Dataset records -
····················
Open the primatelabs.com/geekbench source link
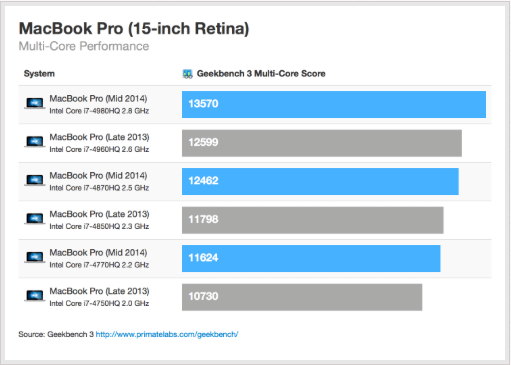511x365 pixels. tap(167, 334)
····················
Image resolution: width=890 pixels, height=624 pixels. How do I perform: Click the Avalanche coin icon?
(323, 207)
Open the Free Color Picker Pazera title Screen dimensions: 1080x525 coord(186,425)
····················
Output the records from the line with "Open the primatelabs.com/geekbench" up to and including the line with "511x365 pixels. tap(167, 334)", with each line reproduced verbatim and the pictures left out.

Open the primatelabs.com/geekbench source link
511x365 pixels. tap(167, 334)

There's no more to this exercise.